> _Text provided_:
____________
I am glad to not depend on AI. It would annoy me to no ends how it tries to assimilate everything. It's like systemd on roids in this aspect. It will swallow up more and more tasks. Granted, in a way this is saying "then it was not necessary to have this things anymore now that AI solves it all", but I am skeptical of "the praised land" here. Skynet was not trusted back in 1982 or so. I don't trust AI either.
I got invites to seven AI-centered meetings late last week.
Eric Schmidt has spoken a lot recently about how it's one of the biggest advances in human history and it's hard to disagree with him, even if some aspects make me anxious.
Then there will be the AI wranglers who act almost like DevOps engineers for the AI - producing software in a different way ...
Apparently, the Codex app itself is proof that AI is not that good at doing what people think it does.
Replacing workers with things you can’t beat, sue, intimidate, or cajole? Someone is gonna do something to make that not cool in MBA land. I think if one of my employees LL-MessedUp something, and I were upset, watching that same person stealing my money haplessly turn to an LLM for help might land me in jail.
I kinda love LLMs, I’ve always struggled to write emails without calling people names. There’s some clear coding tooling utility. But some of this current hype wave is insano-balls from a business perspective. Pets.com X here’s-my-ssh-keys. Just wild.
I've recently had an issue "add VNC authentication" which covers adding vnc password auth to our inhouse vnc server at work.
This is not hard, but just a bit of tedious work getting the plumbing done, adding some UI for the settings, fiddle with some bits according to the spec.
But it's (at least to me) not very enjoyable, there is nothing to learn, nothing new to discover, no much creativity necessary etc. and this is where Codex comes in. As long as you give it clearly scoped tasks in an environment where it can use existing structures and convetions, it will deliver. In this case it implemented 85% of the feature perfectly and I only had to tweak minor things like refactor 1-2 functions. Obviously I read and understood and checked everything it wrote, that is an absolute must for serious work.
So my point is, use AI as the "code monkey". I believe most developers enjoy the creative aspects of the job, but not the "type C++ on your keyboard". AI can help with the latter, it will type what you tell it and you can focuse on the architecture and creative part of the whole thing.
You don't have to trust AI in that sense, use it like autocompletion, you can program perfectly fine without it but it makes your fingers hurt more.
____________
> _Dataset section_:

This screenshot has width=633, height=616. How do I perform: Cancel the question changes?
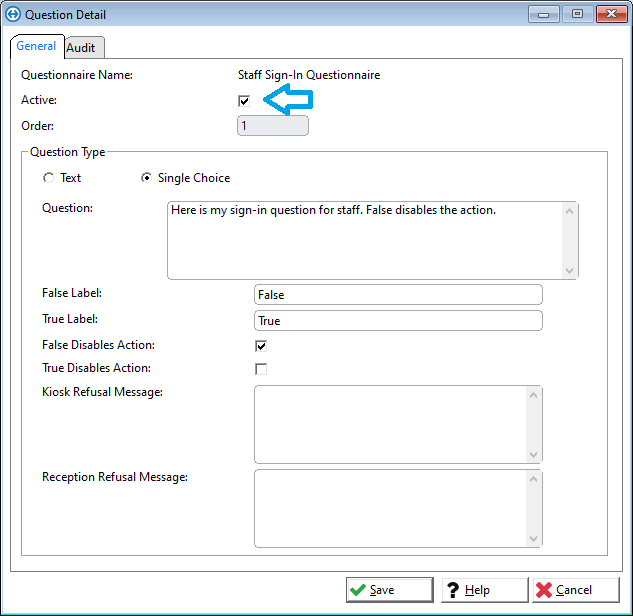click(577, 590)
____________
> _Task instructions_: Rewrite the comments on AI from the words "I kinda love" through the words "to the spec.", substituting "messages" for each "emails". The data plays no part in this.

> _Expected answer_:
I kinda love LLMs, I’ve always struggled to write messages without calling people names. There’s some clear coding tooling utility. But some of this current hype wave is insano-balls from a business perspective. Pets.com X here’s-my-ssh-keys. Just wild.
I've recently had an issue "add VNC authentication" which covers adding vnc password auth to our inhouse vnc server at work.
This is not hard, but just a bit of tedious work getting the plumbing done, adding some UI for the settings, fiddle with some bits according to the spec.